--- START Source data ---

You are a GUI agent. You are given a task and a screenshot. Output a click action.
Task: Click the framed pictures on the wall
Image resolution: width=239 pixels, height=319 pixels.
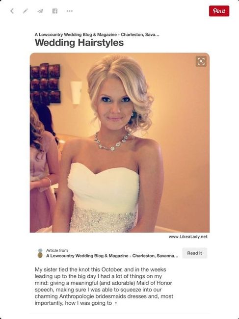click(45, 83)
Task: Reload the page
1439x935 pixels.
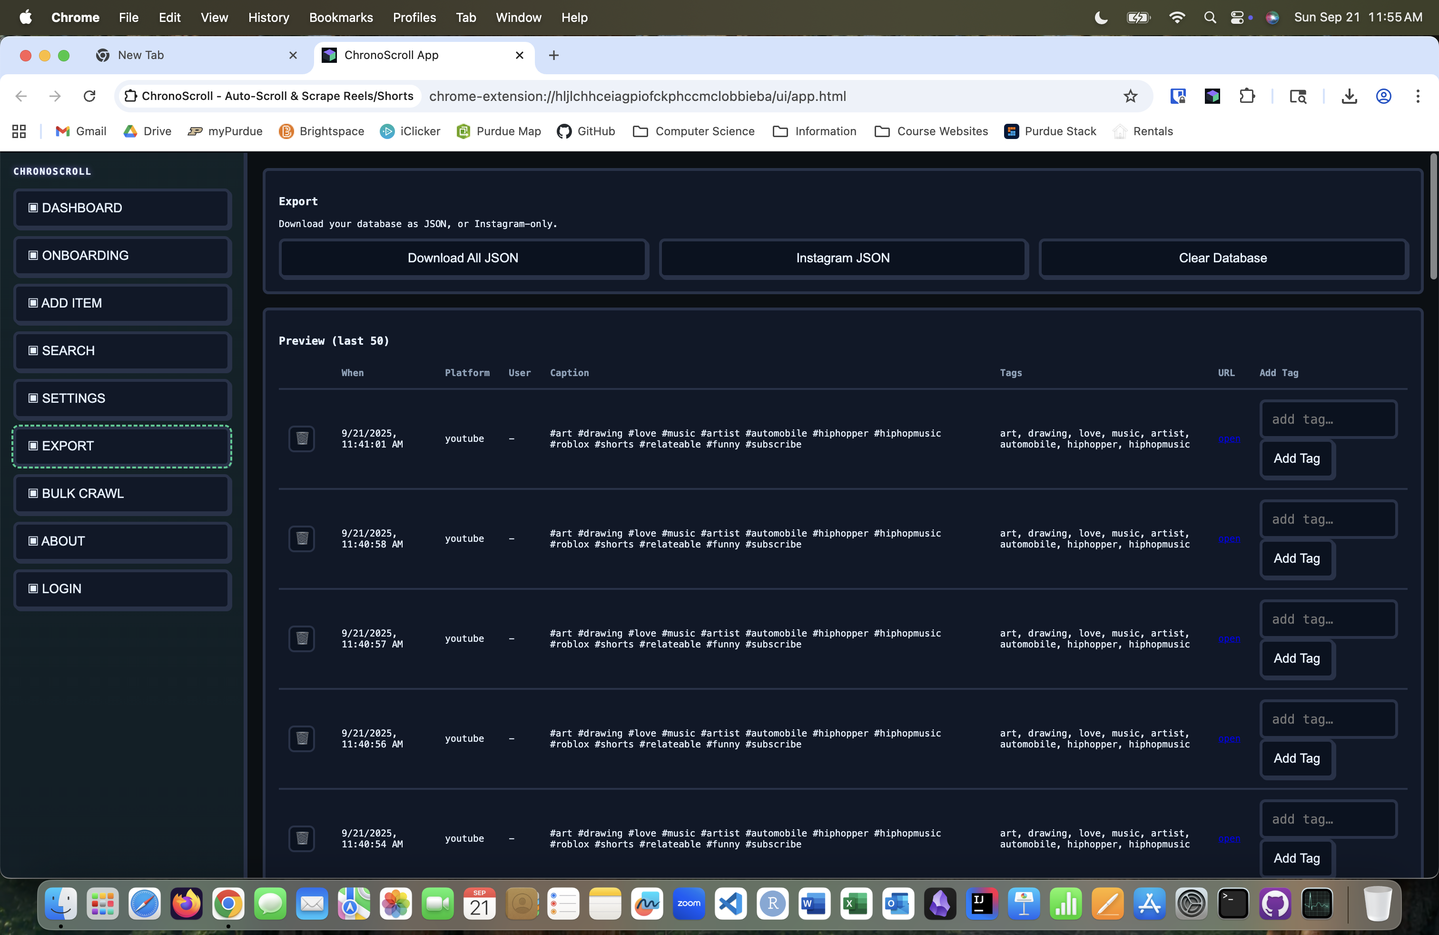Action: coord(89,96)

--- END Source data ---

- [Exercise description]: Reproduce every line of the data above, including the requests, but shift each coordinate in the answers by adding 51 to it. Leave the pictures out of your output.

- [Expected answer]:
You are a GUI agent. You are given a task and a screenshot. Output a click action.
Task: Click the framed pictures on the wall
Image resolution: width=239 pixels, height=319 pixels.
click(96, 134)
Task: Reload the page
1439x935 pixels.
Action: coord(140,147)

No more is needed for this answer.